The Commission has indicated in its slides that applying the "FTA model" excludes mutual recognition of regulatory frameworks and regulatory decisions and that therefore border checks will apply. It may therefore be assumed that it will not seek any obligation of regulatory alignment. Instead, the focus will be on agreeing WTO plus obligations on technical barriers to trade and sanitary and phytosanitary measures.
With respect to the need for level playing field provisions relating to rules governing competition, state aid, state-owned enterprises, taxation, labour and social rights and the environment, including climate action, the Commission takes a different approach and seeks to go beyond what is normal in FTAs. It considers this necessary due to the geographical proximity of the UK and the economic interdependence and connectedness of the UK and the EU.
While FTAs often refer to standards in these areas, the EU's proposals go very far. They refer, for example, to "the application of EU State aid rules to and in the UK" enforced by an independent authority, to the "application by the UK of common standards in place at the end of the transition period" on various tax matters and to "non-regression from common standards in place at the end of the transition period" in respect of labour and social protection and the environment. All of these are to be enforced in the UK by independent bodies and be subject to dispute settlement and "autonomous interim measures" pending the outcome of the dispute settlement.

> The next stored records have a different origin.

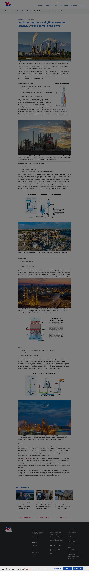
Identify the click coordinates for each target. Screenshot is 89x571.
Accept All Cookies (78, 568)
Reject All (68, 568)
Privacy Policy (27, 569)
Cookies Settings (57, 568)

The problem with the Commission proposals on level playing field provisions is not only that they go beyond what is contained in other FTAs, but also that the EU is unlikely to be able to accept such obligations itself. The Commission stresses in its slides the importance of maintaining the autonomy of the EU legal system and the Court of Justice has also shown great sensitivity to the acceptance of such constraints.

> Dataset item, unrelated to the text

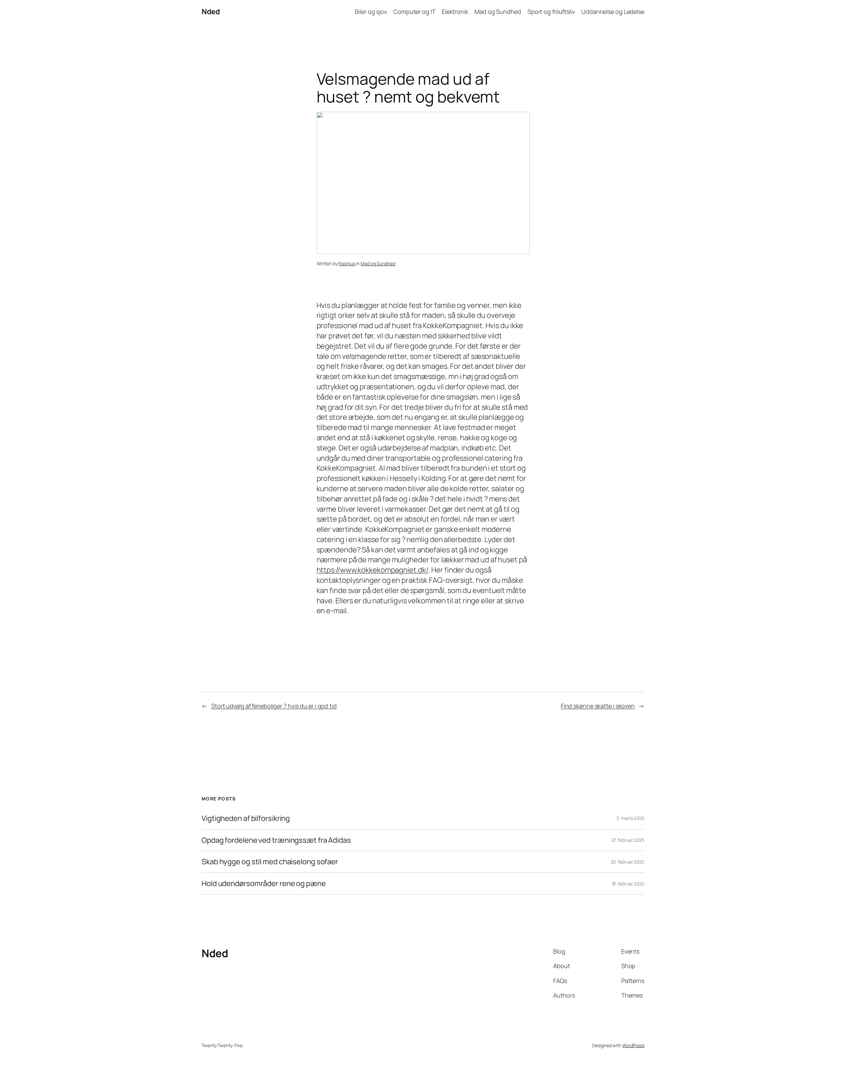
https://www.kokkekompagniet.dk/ (373, 570)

The level playing field obligations are likely to be one of the most difficult and contentious issues in the forthcoming negotiations.
What about investment protection?
While normal free trade agreements do not contain level playing field provisions of the kind envisaged by the Commission in its slides, they do often provide protection for investors against arbitrary or unfair action in the host country including provision for investor-state dispute settlement. In the case of CETA, which the UK takes as its model, these are particularly highly developed and including a provision for disputes to be settled by an independent Tribunal, which it is hoped will evolve into a multilateral Investment Court System.

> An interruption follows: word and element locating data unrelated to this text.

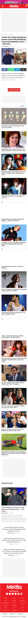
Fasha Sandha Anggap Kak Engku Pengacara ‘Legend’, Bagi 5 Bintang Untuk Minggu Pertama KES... (14, 529)
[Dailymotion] (21, 594)
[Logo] (14, 6)
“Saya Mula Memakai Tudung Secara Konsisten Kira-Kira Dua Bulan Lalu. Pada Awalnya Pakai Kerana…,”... (14, 540)
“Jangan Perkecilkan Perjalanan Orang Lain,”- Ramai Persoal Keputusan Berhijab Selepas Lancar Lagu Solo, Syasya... (14, 551)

The rationale for including specific protection for investors, including investor-state dispute settlement, in trade agreements is that it is not feasible to give them direct effect (see above). If the EU and the UK provide that the provisions of their future relationship not have direct effect, they will simultaneously diminish the value of any level playing field provisions that they include and emphasise the need for investor state dispute settlement.
There is no reference to investor protection in any of the EU slides or negotiating documents and the subject does not seem to have been raised by the UK as yet either. If they are not to be included, the future relationship between the UK and the EU will be CETA-minus or at least CETA-different.
The above points are a non-exhaustive list of some critical issues that will need to be resolved during the forthcoming negotiations on the future relationship between the UK and the EU. It is to be hoped that the negotiating positions that are expected to be adopted by each party during the month of February will address them in a manner that allows constructive negotiations to be started.